As you may have noticed, I have referred several times to our Paleo Lifestyle. I am hesitant to call it a diet, because that term is so overused, that it is almost ruined in our society. Living Paleo means treating your body like it was designed to be treated, listening to your body’s signs, and symptoms and treating them appropriately. More specifically, living Paleo means eating real food that provides effective energy and optimum nutrition. In order to achieve a state where we can listen and respond to our body’s needs, we need to eliminate toxins and added stressors that irritate our systems.
The Paleo Diet
*eliminates all processed foods, including grains, legumes, and dairy.
These foods damage our intestinal lining, causing gut irritation and inflammation, promote leaky gut syndrome, and damage our immune systems.
*incorporates high quality animal protein with every meal
Animal protein is essential for muscle strength and recovery. The best types of proteins are grass-fed meats, pasutre raised poultry, and wild caught fish. They are free of the added antibiotics, growth hormones, and corn and grain feed used for farm raised animals.
*uses fresh, seasonal, locally grown fruits and vegetables
Fruits and vegetables are essential for good nutrition. One of the benefits of the Paleo Diet is that all of the vitamins, minerals, and antioxidants in fruits and vegetables are more readily processed by our bodies in the absence of grains and sugars which prevent optimum absorption.
*nourishes with healthy fats from coconut oil, olive oil, avocados, nuts, and seeds
Healthy fats have been an essential part of my family’s recovery. Healthy fats give fuel to our brains and promote neurological recovery and development (note:the peanut is considered a legume and technically not a nut)
Eliminate all grains? Even whole grains?
It is important to think of grains as a plant that lives in the wild and must defend itself from predators like any animal would.
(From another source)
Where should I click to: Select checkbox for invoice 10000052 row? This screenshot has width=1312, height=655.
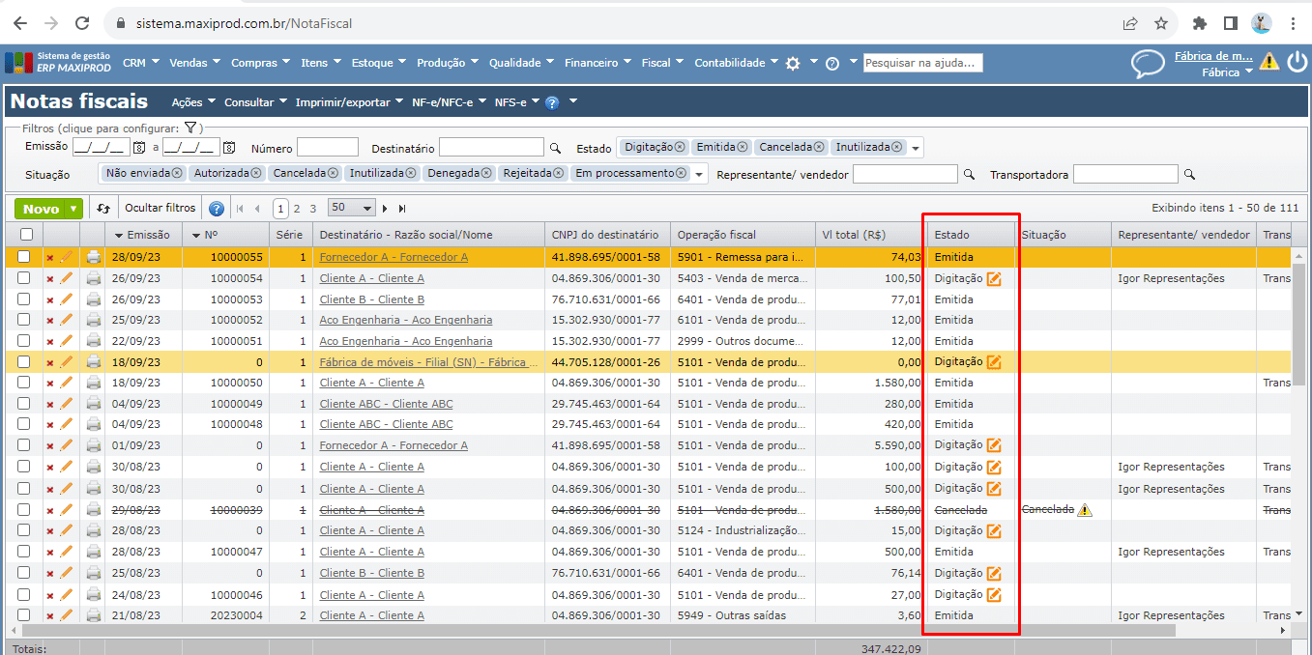coord(24,320)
Grains and like plants use toxins called anti-nutrients (lectin, gluten, phytates) to protect themselves from being eaten. That is why they must go through extensive processing to be edible for humans. The heavy processing still leaves inflammatory agents in the grains that wreak havoc on our digestive systems, insulin regulation, and other bodily functions. Contrary to Conventional Wisdom, even whole grains are not healthy.
How do I do it?
I realize that it sounds like a huge sacrifice to give up these foods that we’ve come to know as favorites. I understand this, but the health benefits of giving up these foods have far outweighed any sacrifice for us. It is important to undergo this change slowly. Take one meal at a time, one day at a time. Try not to think ahead to a lifetime without bagels or sandwiches. Just like any lifestyle change, it takes time.
Some families benefit from a one time purging of the pantry and refrigerator to make the move to Paleo, and this may be the best approach for you. This approach did not work for us since Charlotte had sensory-based anxiety around food and a high carb diet had turned Dana into a very picky eater. We had a to take a slower approach to dropping the bread-like items and adding the new foods. More information on this is in Recommendations & Advice.
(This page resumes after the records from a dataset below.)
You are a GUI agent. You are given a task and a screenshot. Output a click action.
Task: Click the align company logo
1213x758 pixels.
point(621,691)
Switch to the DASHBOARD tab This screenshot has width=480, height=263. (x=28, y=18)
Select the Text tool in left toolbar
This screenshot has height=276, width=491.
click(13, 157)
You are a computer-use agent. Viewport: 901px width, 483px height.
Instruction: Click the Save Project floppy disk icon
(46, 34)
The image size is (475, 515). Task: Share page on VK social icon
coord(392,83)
As long as you are making progress on the Paleo transition, I’m going to say that it’s okay to keep a few of your favorite foods around the house as long as you know that you will eventually get rid of them. Those slow-to-leave-the-house foods for us were breaded chicken nuggets and oatmeal (for the girls) and beer (for us). We still achieved tremendous results by chipping away at eliminating bad foods and incorporating new, real foods at the same time. The process became easier as we learned to love delicious Paleo foods.
What does this look like?
The change doesn’t feel as different as you might expect. Just like before, my kids have their likes and dislikes, but overall they feel good about the foods they eat and look forward to eating meals as a family.
A typical day in our household starts with scrambled eggs, a few strips of bacon and fresh fruit for the kids. I’ll typically skip the fruit and start the day with the eggs, bacon, a side of avocado and a cup of black coffee with honey.
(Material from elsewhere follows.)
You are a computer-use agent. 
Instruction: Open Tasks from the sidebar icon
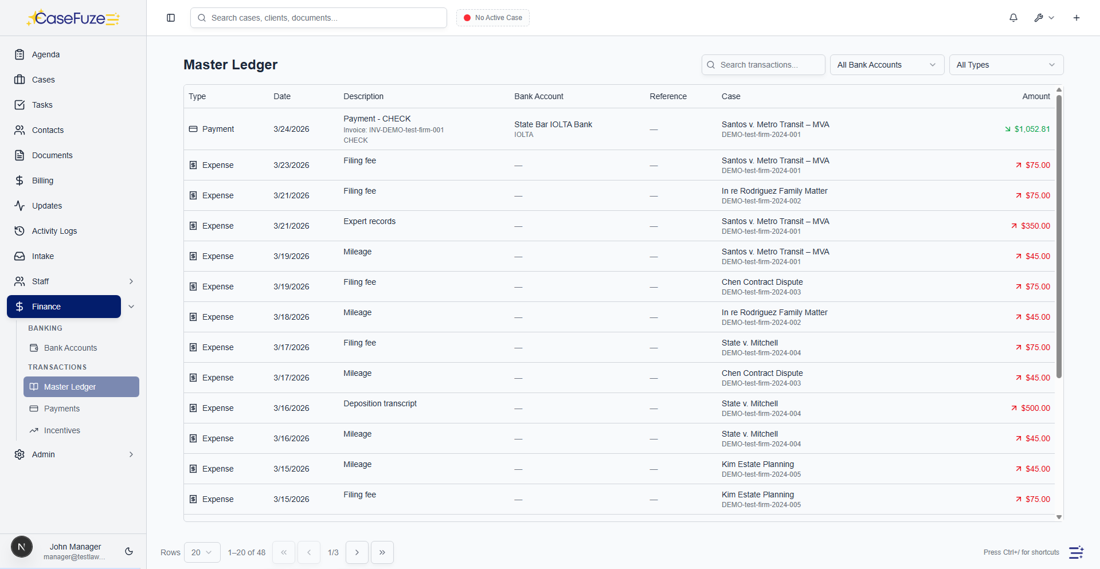[20, 105]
For lunch, my kids eat quality lunch meat, more fruits or leftover veggies from last night’s dinner, and some quality fat like coconut chips, walnuts and avocados for a feeling of fullness that leads to less snacking in the afternoon. I love to heat last night’s leftovers for a quick lunch. Other times, I’ll break out a Paleo cookbook or hop on a Paleo Blog for some inspiration and a delicious and nutritious lunch.
An afternoon snack for the girls is typically a fruit smoothie or natural applesauce and some coconut milk.
For dinner, we love Sarah Fragoso’s Everyday Paleo cookbook and cook most of our evening meals from there. My kids’ favorites are meatloaf, brussel sprouts, and sundried tomato chicken bake.